[Start of Attachment]

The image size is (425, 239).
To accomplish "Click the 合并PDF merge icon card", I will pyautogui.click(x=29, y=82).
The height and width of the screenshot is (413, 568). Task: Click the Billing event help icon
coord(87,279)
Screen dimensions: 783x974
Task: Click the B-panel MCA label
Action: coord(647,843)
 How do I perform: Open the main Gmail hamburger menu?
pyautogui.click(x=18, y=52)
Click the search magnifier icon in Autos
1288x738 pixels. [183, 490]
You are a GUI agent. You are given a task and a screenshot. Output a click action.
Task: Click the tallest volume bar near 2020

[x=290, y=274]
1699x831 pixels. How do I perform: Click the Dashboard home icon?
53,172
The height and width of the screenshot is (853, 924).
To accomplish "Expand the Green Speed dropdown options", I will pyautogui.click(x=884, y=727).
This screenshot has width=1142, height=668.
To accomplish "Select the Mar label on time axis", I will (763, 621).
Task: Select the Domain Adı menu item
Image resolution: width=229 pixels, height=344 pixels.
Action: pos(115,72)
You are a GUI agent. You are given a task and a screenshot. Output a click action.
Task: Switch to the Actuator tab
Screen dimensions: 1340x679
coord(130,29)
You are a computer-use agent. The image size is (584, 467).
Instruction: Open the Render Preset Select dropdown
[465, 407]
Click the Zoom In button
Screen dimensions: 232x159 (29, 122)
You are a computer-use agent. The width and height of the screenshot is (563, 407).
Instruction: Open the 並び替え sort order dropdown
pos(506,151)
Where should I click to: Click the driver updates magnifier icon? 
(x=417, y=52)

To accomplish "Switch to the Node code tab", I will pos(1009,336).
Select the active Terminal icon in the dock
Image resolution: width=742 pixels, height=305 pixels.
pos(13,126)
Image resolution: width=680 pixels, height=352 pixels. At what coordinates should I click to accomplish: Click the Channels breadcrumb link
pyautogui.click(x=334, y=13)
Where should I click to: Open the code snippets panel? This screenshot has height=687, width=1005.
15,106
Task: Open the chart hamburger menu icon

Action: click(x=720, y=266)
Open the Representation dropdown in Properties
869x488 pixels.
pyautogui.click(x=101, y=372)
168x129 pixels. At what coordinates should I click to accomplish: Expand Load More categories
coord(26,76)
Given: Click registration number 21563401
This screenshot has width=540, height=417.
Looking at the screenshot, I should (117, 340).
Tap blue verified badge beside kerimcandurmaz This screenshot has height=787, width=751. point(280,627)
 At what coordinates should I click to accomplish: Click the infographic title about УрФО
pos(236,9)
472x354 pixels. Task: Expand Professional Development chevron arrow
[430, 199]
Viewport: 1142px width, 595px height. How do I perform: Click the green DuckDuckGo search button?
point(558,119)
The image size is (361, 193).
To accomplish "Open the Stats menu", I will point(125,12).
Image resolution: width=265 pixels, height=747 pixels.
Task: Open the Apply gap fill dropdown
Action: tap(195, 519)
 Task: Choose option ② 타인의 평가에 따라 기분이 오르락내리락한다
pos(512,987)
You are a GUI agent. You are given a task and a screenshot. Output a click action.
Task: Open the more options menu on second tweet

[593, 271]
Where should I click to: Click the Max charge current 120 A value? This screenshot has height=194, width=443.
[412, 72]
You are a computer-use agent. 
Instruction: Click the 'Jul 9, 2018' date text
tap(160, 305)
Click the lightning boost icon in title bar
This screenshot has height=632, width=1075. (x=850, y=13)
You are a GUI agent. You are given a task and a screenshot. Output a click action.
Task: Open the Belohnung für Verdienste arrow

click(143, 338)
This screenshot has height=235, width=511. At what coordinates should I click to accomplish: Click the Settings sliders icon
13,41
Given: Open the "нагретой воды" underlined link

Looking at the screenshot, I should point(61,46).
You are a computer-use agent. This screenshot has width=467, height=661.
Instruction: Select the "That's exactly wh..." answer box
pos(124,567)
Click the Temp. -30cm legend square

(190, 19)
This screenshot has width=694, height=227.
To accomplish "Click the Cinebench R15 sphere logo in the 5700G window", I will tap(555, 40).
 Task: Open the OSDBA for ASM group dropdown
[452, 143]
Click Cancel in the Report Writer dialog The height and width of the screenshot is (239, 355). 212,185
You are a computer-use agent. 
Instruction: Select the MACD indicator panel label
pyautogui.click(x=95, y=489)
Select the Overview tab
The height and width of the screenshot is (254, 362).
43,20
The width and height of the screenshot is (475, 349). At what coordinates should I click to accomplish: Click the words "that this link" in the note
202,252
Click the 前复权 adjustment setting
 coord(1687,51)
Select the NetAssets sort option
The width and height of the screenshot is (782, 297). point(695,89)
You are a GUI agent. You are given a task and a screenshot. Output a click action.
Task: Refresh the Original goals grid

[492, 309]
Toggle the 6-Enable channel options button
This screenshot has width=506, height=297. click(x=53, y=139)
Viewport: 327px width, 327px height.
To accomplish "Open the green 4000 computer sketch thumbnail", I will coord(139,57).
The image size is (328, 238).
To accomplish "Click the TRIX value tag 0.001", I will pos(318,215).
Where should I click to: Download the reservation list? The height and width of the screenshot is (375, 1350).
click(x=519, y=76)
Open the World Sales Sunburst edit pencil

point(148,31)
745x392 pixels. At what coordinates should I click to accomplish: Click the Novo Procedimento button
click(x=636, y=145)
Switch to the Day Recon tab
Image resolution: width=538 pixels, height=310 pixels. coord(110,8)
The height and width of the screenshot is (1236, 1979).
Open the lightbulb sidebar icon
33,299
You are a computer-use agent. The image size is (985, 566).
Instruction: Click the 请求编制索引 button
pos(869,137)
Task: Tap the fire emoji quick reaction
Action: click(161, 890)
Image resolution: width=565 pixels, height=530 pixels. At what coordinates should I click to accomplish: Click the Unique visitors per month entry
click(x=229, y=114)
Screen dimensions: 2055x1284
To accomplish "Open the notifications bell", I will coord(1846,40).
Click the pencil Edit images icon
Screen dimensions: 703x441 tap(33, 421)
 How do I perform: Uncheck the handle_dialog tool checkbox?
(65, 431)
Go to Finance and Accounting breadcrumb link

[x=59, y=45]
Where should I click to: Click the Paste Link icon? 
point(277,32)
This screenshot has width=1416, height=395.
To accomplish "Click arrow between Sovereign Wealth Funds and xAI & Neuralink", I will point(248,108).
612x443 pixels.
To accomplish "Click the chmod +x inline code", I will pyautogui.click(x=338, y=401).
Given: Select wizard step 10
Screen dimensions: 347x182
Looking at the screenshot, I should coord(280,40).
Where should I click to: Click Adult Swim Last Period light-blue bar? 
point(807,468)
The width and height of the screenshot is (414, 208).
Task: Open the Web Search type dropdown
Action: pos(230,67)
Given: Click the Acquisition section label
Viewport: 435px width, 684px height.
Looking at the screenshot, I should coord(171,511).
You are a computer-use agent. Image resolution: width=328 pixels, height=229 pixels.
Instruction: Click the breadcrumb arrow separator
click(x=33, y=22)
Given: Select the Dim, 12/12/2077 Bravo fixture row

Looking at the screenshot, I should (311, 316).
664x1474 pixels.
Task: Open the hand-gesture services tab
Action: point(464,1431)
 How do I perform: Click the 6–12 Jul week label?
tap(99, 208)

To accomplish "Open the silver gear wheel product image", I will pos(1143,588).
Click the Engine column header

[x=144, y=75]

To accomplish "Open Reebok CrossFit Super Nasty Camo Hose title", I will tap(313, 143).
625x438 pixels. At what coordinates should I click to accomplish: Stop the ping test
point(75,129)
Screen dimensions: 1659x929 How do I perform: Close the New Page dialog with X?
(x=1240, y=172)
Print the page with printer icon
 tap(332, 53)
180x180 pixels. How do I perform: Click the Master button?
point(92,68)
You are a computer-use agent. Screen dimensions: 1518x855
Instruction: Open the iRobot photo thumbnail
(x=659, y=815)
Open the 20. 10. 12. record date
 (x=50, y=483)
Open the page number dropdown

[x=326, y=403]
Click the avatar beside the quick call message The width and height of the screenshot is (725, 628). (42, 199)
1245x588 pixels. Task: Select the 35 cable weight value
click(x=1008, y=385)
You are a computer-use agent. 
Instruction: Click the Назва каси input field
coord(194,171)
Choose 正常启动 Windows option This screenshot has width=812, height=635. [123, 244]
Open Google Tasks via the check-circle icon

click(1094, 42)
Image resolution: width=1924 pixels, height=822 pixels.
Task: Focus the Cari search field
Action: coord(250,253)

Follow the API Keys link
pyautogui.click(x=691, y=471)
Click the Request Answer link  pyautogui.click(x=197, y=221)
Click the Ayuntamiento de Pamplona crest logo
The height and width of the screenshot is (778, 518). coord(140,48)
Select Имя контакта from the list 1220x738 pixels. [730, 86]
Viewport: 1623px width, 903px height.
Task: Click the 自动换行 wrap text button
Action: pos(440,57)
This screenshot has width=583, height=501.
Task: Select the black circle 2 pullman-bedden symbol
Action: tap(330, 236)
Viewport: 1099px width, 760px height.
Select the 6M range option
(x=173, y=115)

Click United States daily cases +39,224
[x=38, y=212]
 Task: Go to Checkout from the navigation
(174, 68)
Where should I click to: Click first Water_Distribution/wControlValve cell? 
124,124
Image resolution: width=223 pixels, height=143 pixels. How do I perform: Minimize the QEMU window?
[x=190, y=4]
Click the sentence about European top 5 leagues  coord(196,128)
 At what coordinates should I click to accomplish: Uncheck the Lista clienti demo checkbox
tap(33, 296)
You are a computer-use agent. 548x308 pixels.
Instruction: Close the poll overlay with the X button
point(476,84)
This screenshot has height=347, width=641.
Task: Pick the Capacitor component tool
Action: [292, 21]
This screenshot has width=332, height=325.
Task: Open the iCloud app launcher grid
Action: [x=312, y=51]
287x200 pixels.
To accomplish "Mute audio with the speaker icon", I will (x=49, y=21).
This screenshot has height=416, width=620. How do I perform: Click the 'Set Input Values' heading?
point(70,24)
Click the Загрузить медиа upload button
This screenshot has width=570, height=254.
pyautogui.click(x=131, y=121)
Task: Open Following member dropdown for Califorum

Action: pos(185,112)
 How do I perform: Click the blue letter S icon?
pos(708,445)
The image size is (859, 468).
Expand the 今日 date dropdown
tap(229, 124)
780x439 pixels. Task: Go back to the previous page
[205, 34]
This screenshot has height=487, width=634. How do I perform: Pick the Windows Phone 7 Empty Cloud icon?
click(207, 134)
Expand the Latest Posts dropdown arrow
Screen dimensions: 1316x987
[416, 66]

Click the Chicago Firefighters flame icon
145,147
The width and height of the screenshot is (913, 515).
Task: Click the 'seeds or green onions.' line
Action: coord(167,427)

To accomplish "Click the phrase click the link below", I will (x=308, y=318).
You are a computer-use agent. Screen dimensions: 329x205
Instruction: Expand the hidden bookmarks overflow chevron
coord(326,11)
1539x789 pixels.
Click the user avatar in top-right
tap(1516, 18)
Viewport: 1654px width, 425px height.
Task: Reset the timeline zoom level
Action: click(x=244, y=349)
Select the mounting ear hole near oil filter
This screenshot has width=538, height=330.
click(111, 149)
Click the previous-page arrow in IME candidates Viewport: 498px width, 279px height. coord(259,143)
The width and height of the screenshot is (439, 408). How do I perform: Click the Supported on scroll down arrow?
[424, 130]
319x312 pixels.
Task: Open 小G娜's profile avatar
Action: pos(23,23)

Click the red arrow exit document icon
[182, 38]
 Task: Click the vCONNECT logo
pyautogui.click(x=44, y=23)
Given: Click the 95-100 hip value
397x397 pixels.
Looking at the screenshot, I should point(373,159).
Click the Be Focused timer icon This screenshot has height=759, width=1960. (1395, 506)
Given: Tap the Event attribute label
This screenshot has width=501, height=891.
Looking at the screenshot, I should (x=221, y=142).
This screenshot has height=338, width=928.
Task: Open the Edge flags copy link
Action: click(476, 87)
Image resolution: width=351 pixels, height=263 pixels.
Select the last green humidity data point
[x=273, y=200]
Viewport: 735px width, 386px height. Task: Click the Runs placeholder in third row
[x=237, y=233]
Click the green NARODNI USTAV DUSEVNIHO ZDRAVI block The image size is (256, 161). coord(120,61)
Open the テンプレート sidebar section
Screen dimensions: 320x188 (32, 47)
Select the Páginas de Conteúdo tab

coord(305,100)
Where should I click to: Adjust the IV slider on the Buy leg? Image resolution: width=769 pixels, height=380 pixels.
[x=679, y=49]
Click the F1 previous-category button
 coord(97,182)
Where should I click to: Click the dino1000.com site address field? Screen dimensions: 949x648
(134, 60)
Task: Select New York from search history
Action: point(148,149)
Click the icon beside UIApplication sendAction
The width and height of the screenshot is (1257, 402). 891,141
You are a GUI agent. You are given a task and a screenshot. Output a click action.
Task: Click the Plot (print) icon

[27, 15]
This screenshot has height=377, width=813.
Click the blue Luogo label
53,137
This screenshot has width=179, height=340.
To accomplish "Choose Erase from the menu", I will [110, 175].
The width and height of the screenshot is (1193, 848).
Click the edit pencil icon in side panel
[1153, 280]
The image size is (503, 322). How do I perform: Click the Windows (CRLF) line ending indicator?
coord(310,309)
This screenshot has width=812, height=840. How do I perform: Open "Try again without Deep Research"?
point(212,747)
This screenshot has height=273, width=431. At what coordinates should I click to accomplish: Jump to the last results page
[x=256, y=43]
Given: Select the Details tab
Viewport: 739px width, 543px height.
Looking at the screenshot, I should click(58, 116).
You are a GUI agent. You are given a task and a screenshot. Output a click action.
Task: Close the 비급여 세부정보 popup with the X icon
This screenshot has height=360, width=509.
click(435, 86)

[End of Attachment]

* [ACTIVITY]:
Read through the data above. Report each line that has the word "computer".

* [SOLUTION BELOW]:
You are a computer-use agent. The image size is (584, 467).
You are a computer-use agent. The width and height of the screenshot is (563, 407).
You are a computer-use agent. 
You are a computer-use agent. This screenshot has width=467, height=661.
You are a computer-use agent. 
To accomplish "Open the green 4000 computer sketch thumbnail", I will coord(139,57).
You are a computer-use agent. The image size is (985, 566).
You are a computer-use agent. Image resolution: width=328 pixels, height=229 pixels.
You are a computer-use agent. Screen dimensions: 1518x855
You are a computer-use agent. 
You are a computer-use agent. 548x308 pixels.
You are a computer-use agent. Screen dimensions: 329x205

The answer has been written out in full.